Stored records

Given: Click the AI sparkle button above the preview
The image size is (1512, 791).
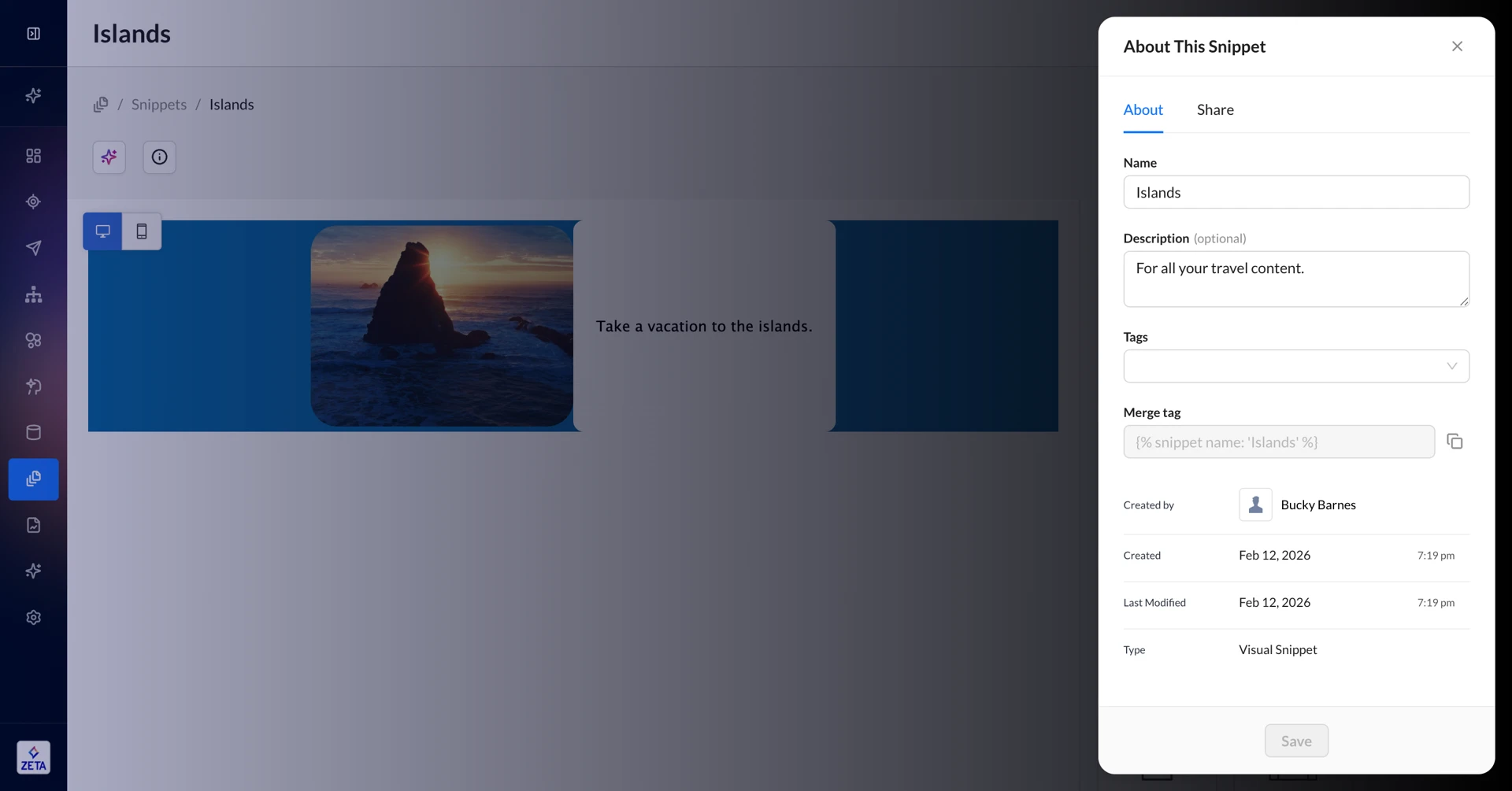Looking at the screenshot, I should 109,157.
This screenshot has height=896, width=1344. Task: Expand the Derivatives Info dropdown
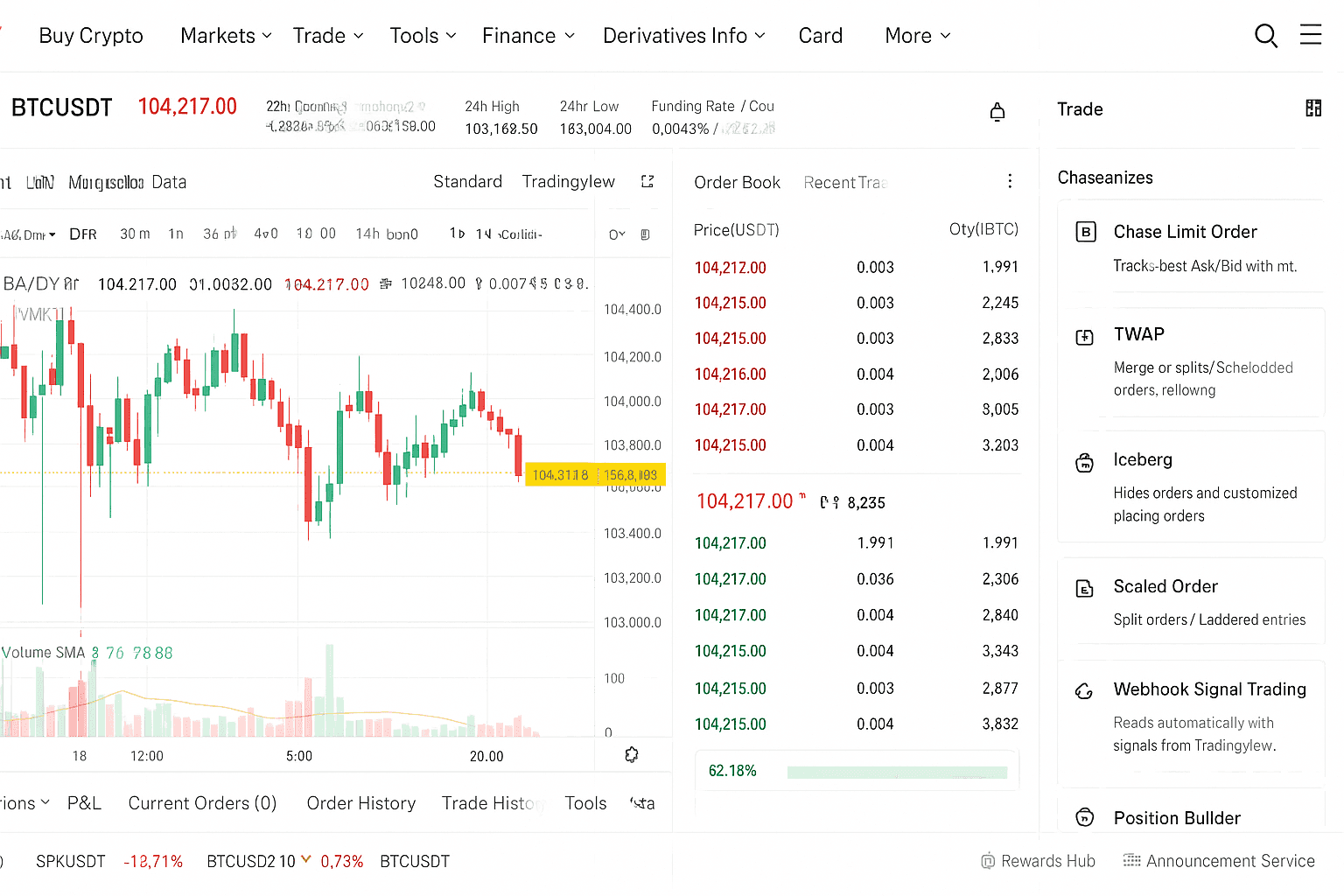[x=683, y=36]
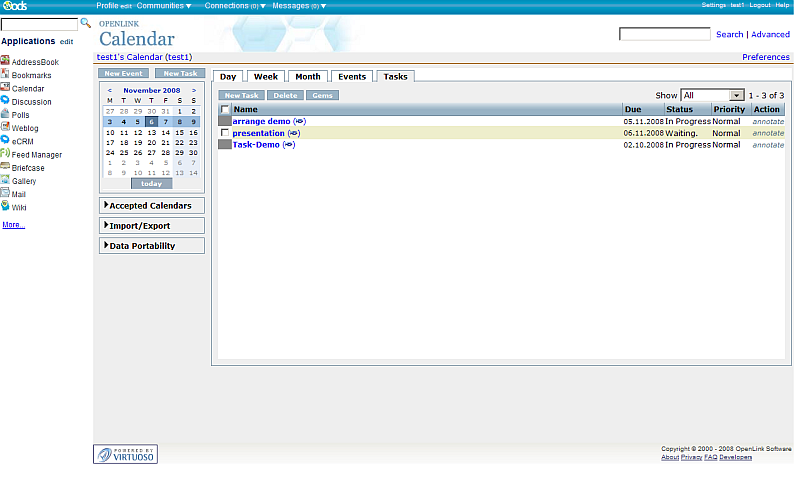The height and width of the screenshot is (495, 800).
Task: Open the Gallery app icon
Action: click(x=6, y=180)
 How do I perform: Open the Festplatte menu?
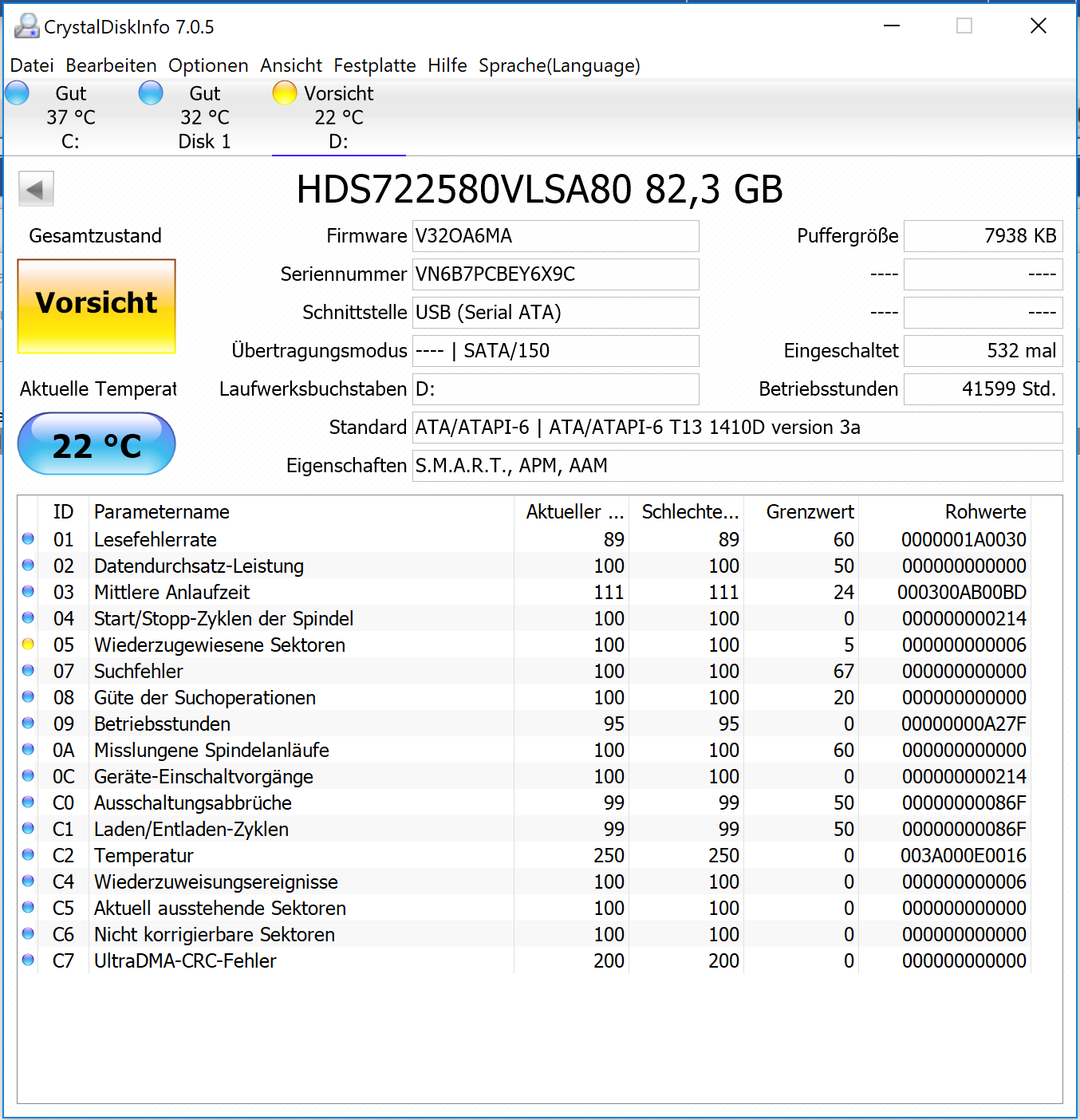[375, 65]
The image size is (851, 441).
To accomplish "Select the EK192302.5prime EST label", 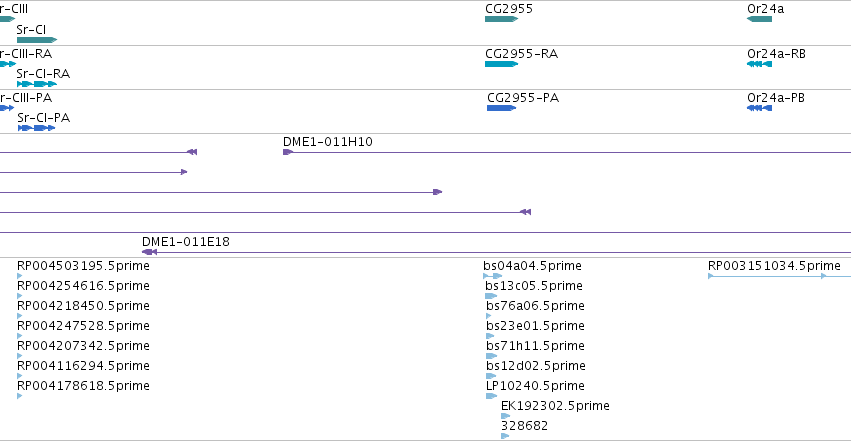I will tap(555, 406).
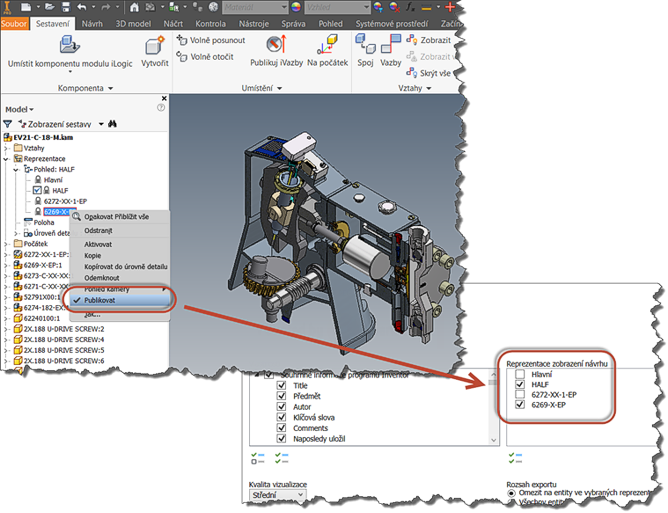Viewport: 668px width, 513px height.
Task: Toggle the Autor property checkbox
Action: [x=281, y=407]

#### Exercise description
What you return must match the lines above from the one with "This screenshot has" through the one with "The image size is (851, 441)." exactly, with both ends included and the pictures excluded.

#### Answer to the problem
This screenshot has height=896, width=1344. Task: Expand the Derivatives Info dropdown
[x=683, y=36]
The height and width of the screenshot is (495, 800).
Task: Open the Gallery app icon
Action: click(x=6, y=180)
 How do I perform: Open the Festplatte menu?
[375, 65]
The image size is (851, 441).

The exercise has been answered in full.